* _Directions_
Please find all lines in the data that hold the string "This" and copy them.

* _Entries supplied_
====
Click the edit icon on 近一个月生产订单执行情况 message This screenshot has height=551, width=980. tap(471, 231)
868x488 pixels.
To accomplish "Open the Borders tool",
====
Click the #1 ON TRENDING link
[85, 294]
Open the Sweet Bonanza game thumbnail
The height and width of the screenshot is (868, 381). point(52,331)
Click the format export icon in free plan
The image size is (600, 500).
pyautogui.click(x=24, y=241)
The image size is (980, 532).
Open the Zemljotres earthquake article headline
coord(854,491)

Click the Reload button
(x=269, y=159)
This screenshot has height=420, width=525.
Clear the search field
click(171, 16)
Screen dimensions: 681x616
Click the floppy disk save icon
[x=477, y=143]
====
* _Written response_
Click the edit icon on 近一个月生产订单执行情况 message This screenshot has height=551, width=980. tap(471, 231)
This screenshot has height=420, width=525.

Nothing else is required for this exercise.